--- Exercise materials Enclosed Below ---

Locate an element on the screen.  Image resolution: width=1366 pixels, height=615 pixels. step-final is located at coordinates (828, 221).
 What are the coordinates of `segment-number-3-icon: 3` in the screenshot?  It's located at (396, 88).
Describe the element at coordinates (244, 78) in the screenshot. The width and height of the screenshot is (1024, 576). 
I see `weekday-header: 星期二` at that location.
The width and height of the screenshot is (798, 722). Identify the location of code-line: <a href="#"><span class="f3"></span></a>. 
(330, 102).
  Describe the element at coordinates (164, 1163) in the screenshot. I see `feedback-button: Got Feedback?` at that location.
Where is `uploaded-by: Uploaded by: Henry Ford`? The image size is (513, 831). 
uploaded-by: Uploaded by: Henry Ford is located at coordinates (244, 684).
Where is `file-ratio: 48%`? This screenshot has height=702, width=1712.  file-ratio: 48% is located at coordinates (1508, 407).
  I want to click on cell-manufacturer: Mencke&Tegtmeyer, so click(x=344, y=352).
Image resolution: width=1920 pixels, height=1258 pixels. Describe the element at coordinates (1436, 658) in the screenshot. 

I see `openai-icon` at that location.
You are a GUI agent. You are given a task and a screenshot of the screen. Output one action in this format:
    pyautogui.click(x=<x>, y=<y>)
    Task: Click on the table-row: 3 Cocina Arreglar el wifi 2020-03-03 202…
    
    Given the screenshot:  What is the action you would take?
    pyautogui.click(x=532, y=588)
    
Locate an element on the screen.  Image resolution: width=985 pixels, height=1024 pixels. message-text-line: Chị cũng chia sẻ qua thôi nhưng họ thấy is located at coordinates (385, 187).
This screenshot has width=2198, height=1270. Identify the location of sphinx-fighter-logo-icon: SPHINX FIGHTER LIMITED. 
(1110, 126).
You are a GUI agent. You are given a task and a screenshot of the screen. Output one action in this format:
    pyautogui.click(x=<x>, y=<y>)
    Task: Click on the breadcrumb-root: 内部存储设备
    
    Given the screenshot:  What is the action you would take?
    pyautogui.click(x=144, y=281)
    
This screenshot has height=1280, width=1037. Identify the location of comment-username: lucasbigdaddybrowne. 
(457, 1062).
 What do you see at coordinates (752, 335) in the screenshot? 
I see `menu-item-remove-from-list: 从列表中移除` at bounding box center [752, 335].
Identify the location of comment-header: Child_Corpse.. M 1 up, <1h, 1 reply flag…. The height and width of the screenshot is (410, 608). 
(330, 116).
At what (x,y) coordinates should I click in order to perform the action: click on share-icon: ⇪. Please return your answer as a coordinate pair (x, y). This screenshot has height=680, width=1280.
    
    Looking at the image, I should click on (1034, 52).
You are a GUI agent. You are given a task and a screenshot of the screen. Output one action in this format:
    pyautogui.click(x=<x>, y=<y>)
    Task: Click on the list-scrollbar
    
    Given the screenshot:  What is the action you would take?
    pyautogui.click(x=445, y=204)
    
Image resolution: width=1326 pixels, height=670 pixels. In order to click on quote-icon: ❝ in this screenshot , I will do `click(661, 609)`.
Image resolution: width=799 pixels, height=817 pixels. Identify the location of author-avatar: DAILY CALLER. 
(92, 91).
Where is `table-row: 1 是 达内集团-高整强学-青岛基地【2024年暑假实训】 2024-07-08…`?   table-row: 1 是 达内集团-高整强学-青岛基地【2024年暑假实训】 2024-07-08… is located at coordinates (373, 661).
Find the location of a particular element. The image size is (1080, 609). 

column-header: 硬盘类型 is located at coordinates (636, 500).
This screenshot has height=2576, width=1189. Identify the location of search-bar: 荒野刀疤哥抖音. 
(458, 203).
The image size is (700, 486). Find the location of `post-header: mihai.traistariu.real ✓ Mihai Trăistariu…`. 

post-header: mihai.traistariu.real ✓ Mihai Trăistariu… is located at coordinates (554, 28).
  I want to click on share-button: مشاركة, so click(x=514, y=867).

--- End of Enclosed Exercise materials ---

What the task asks -
Rewrite all of the items above, swapping "Identify the location of" for "Find the position of" and keeping everything else the same.

Answer to this task -
Locate an element on the screen.  Image resolution: width=1366 pixels, height=615 pixels. step-final is located at coordinates (828, 221).
 What are the coordinates of `segment-number-3-icon: 3` in the screenshot?  It's located at (396, 88).
Describe the element at coordinates (244, 78) in the screenshot. The width and height of the screenshot is (1024, 576). 
I see `weekday-header: 星期二` at that location.
The width and height of the screenshot is (798, 722). Find the position of code-line: <a href="#"><span class="f3"></span></a>. 
(330, 102).
  Describe the element at coordinates (164, 1163) in the screenshot. I see `feedback-button: Got Feedback?` at that location.
Where is `uploaded-by: Uploaded by: Henry Ford`? The image size is (513, 831). 
uploaded-by: Uploaded by: Henry Ford is located at coordinates (244, 684).
Where is `file-ratio: 48%`? This screenshot has height=702, width=1712.  file-ratio: 48% is located at coordinates (1508, 407).
  I want to click on cell-manufacturer: Mencke&Tegtmeyer, so click(x=344, y=352).
Image resolution: width=1920 pixels, height=1258 pixels. Describe the element at coordinates (1436, 658) in the screenshot. 

I see `openai-icon` at that location.
You are a GUI agent. You are given a task and a screenshot of the screen. Output one action in this format:
    pyautogui.click(x=<x>, y=<y>)
    Task: Click on the table-row: 3 Cocina Arreglar el wifi 2020-03-03 202…
    
    Given the screenshot:  What is the action you would take?
    pyautogui.click(x=532, y=588)
    
Locate an element on the screen.  Image resolution: width=985 pixels, height=1024 pixels. message-text-line: Chị cũng chia sẻ qua thôi nhưng họ thấy is located at coordinates (385, 187).
This screenshot has width=2198, height=1270. Find the position of sphinx-fighter-logo-icon: SPHINX FIGHTER LIMITED. 
(1110, 126).
You are a GUI agent. You are given a task and a screenshot of the screen. Output one action in this format:
    pyautogui.click(x=<x>, y=<y>)
    Task: Click on the breadcrumb-root: 内部存储设备
    
    Given the screenshot:  What is the action you would take?
    pyautogui.click(x=144, y=281)
    
This screenshot has height=1280, width=1037. Find the position of comment-username: lucasbigdaddybrowne. 
(457, 1062).
 What do you see at coordinates (752, 335) in the screenshot? 
I see `menu-item-remove-from-list: 从列表中移除` at bounding box center [752, 335].
Find the position of comment-header: Child_Corpse.. M 1 up, <1h, 1 reply flag…. The height and width of the screenshot is (410, 608). 
(330, 116).
At what (x,y) coordinates should I click in order to perform the action: click on share-icon: ⇪. Please return your answer as a coordinate pair (x, y). This screenshot has height=680, width=1280.
    
    Looking at the image, I should click on (1034, 52).
You are a GUI agent. You are given a task and a screenshot of the screen. Output one action in this format:
    pyautogui.click(x=<x>, y=<y>)
    Task: Click on the list-scrollbar
    
    Given the screenshot:  What is the action you would take?
    pyautogui.click(x=445, y=204)
    
Image resolution: width=1326 pixels, height=670 pixels. In order to click on quote-icon: ❝ in this screenshot , I will do `click(661, 609)`.
Image resolution: width=799 pixels, height=817 pixels. Find the position of author-avatar: DAILY CALLER. 
(92, 91).
Where is `table-row: 1 是 达内集团-高整强学-青岛基地【2024年暑假实训】 2024-07-08…`?   table-row: 1 是 达内集团-高整强学-青岛基地【2024年暑假实训】 2024-07-08… is located at coordinates (373, 661).
Find the location of a particular element. The image size is (1080, 609). 

column-header: 硬盘类型 is located at coordinates (636, 500).
This screenshot has height=2576, width=1189. Find the position of search-bar: 荒野刀疤哥抖音. 
(458, 203).
The image size is (700, 486). Find the location of `post-header: mihai.traistariu.real ✓ Mihai Trăistariu…`. 

post-header: mihai.traistariu.real ✓ Mihai Trăistariu… is located at coordinates (554, 28).
  I want to click on share-button: مشاركة, so click(x=514, y=867).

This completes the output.